Start of Records for the task
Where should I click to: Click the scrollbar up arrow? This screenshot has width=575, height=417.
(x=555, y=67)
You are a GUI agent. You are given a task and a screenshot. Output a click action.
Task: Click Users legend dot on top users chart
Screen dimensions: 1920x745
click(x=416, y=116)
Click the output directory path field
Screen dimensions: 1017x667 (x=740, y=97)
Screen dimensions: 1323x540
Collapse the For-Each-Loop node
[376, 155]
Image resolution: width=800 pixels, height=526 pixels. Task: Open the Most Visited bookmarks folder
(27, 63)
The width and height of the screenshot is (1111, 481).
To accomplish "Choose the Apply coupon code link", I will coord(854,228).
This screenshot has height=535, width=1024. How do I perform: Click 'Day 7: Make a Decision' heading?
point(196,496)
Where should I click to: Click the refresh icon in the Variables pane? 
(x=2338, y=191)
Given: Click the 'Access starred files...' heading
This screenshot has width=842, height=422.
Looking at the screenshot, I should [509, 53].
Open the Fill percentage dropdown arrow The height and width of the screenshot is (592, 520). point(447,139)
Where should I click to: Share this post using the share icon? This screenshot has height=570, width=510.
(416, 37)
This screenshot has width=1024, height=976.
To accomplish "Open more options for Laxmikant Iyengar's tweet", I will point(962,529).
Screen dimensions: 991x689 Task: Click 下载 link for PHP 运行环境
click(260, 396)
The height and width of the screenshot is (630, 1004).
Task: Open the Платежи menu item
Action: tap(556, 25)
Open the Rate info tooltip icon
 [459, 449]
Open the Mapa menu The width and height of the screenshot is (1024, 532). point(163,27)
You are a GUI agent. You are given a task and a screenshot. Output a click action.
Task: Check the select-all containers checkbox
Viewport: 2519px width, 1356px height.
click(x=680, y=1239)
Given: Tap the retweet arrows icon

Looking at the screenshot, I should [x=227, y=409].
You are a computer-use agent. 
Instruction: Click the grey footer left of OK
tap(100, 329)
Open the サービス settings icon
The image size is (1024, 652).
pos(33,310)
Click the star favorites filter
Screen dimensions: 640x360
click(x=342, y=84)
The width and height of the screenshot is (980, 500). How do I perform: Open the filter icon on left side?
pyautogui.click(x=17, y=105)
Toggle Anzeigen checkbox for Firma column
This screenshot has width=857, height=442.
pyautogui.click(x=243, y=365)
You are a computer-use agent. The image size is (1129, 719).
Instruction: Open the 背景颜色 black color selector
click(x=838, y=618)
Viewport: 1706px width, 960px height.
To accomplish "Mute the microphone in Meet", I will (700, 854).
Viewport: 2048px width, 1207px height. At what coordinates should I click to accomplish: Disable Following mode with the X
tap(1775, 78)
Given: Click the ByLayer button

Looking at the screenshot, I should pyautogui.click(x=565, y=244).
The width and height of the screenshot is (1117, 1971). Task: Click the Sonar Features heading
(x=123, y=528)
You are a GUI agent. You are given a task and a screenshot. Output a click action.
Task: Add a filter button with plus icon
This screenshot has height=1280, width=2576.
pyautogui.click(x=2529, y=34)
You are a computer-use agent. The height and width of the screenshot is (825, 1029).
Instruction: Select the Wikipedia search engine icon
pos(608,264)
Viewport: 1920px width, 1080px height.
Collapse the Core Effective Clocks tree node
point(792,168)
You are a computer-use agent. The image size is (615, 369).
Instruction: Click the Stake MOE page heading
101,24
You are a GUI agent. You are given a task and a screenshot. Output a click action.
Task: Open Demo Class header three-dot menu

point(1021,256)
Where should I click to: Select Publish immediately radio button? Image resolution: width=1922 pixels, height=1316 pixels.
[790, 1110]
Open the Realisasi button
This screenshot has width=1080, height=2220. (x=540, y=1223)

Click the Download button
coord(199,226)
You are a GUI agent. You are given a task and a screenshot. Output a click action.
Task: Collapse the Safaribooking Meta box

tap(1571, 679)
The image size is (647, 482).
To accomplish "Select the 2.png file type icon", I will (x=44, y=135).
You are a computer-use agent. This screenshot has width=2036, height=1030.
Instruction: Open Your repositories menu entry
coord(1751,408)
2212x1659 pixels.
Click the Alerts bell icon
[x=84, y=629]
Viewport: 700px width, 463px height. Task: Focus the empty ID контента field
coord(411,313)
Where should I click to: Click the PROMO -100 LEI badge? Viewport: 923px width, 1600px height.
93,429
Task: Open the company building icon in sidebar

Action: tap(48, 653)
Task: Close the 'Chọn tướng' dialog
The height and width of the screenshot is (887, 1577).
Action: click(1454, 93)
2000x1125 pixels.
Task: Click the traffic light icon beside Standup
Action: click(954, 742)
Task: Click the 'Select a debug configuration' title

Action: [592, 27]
End of Records for the task
Exercise goal
Rewrite the entire listing, substituting "Where do I click to" for every occurrence of "Where should I click to" and leaving everything else unchanged.

Finished answer
Where do I click to: Click the scrollbar up arrow? This screenshot has width=575, height=417.
(x=555, y=67)
You are a GUI agent. You are given a task and a screenshot. Output a click action.
Task: Click Users legend dot on top users chart
Screen dimensions: 1920x745
click(x=416, y=116)
Click the output directory path field
Screen dimensions: 1017x667 (x=740, y=97)
Screen dimensions: 1323x540
Collapse the For-Each-Loop node
[376, 155]
Image resolution: width=800 pixels, height=526 pixels. Task: Open the Most Visited bookmarks folder
(27, 63)
The width and height of the screenshot is (1111, 481).
To accomplish "Choose the Apply coupon code link", I will coord(854,228).
This screenshot has height=535, width=1024. How do I perform: Click 'Day 7: Make a Decision' heading?
point(196,496)
Where do I click to: Click the refresh icon in the Variables pane? 
(x=2338, y=191)
Given: Click the 'Access starred files...' heading
This screenshot has width=842, height=422.
Looking at the screenshot, I should [509, 53].
Open the Fill percentage dropdown arrow The height and width of the screenshot is (592, 520). point(447,139)
Where do I click to: Share this post using the share icon? This screenshot has height=570, width=510.
(416, 37)
This screenshot has width=1024, height=976.
To accomplish "Open more options for Laxmikant Iyengar's tweet", I will point(962,529).
Screen dimensions: 991x689 Task: Click 下载 link for PHP 运行环境
click(260, 396)
The height and width of the screenshot is (630, 1004).
Task: Open the Платежи menu item
Action: tap(556, 25)
Open the Rate info tooltip icon
 [459, 449]
Open the Mapa menu The width and height of the screenshot is (1024, 532). point(163,27)
You are a GUI agent. You are given a task and a screenshot. Output a click action.
Task: Check the select-all containers checkbox
Viewport: 2519px width, 1356px height.
click(x=680, y=1239)
Given: Tap the retweet arrows icon

Looking at the screenshot, I should [x=227, y=409].
You are a computer-use agent. 
Instruction: Click the grey footer left of OK
tap(100, 329)
Open the サービス settings icon
The image size is (1024, 652).
pos(33,310)
Click the star favorites filter
Screen dimensions: 640x360
click(x=342, y=84)
The width and height of the screenshot is (980, 500). How do I perform: Open the filter icon on left side?
pyautogui.click(x=17, y=105)
Toggle Anzeigen checkbox for Firma column
This screenshot has width=857, height=442.
pyautogui.click(x=243, y=365)
You are a computer-use agent. The image size is (1129, 719).
Instruction: Open the 背景颜色 black color selector
click(x=838, y=618)
Viewport: 1706px width, 960px height.
To accomplish "Mute the microphone in Meet", I will (700, 854).
Viewport: 2048px width, 1207px height. At what coordinates should I click to accomplish: Disable Following mode with the X
tap(1775, 78)
Given: Click the ByLayer button

Looking at the screenshot, I should pyautogui.click(x=565, y=244).
The width and height of the screenshot is (1117, 1971). Task: Click the Sonar Features heading
(x=123, y=528)
You are a GUI agent. You are given a task and a screenshot. Output a click action.
Task: Add a filter button with plus icon
This screenshot has height=1280, width=2576.
pyautogui.click(x=2529, y=34)
You are a computer-use agent. The height and width of the screenshot is (825, 1029).
Instruction: Select the Wikipedia search engine icon
pos(608,264)
Viewport: 1920px width, 1080px height.
Collapse the Core Effective Clocks tree node
point(792,168)
You are a computer-use agent. The image size is (615, 369).
Instruction: Click the Stake MOE page heading
101,24
You are a GUI agent. You are given a task and a screenshot. Output a click action.
Task: Open Demo Class header three-dot menu

point(1021,256)
Where do I click to: Select Publish immediately radio button? Image resolution: width=1922 pixels, height=1316 pixels.
[790, 1110]
Open the Realisasi button
This screenshot has width=1080, height=2220. (x=540, y=1223)

Click the Download button
coord(199,226)
You are a GUI agent. You are given a task and a screenshot. Output a click action.
Task: Collapse the Safaribooking Meta box

tap(1571, 679)
The image size is (647, 482).
To accomplish "Select the 2.png file type icon", I will (x=44, y=135).
You are a computer-use agent. This screenshot has width=2036, height=1030.
Instruction: Open Your repositories menu entry
coord(1751,408)
2212x1659 pixels.
Click the Alerts bell icon
[x=84, y=629]
Viewport: 700px width, 463px height. Task: Focus the empty ID контента field
coord(411,313)
Where do I click to: Click the PROMO -100 LEI badge? Viewport: 923px width, 1600px height.
93,429
Task: Open the company building icon in sidebar

Action: tap(48, 653)
Task: Close the 'Chọn tướng' dialog
The height and width of the screenshot is (887, 1577).
Action: click(1454, 93)
2000x1125 pixels.
Task: Click the traffic light icon beside Standup
Action: click(954, 742)
Task: Click the 'Select a debug configuration' title

Action: [592, 27]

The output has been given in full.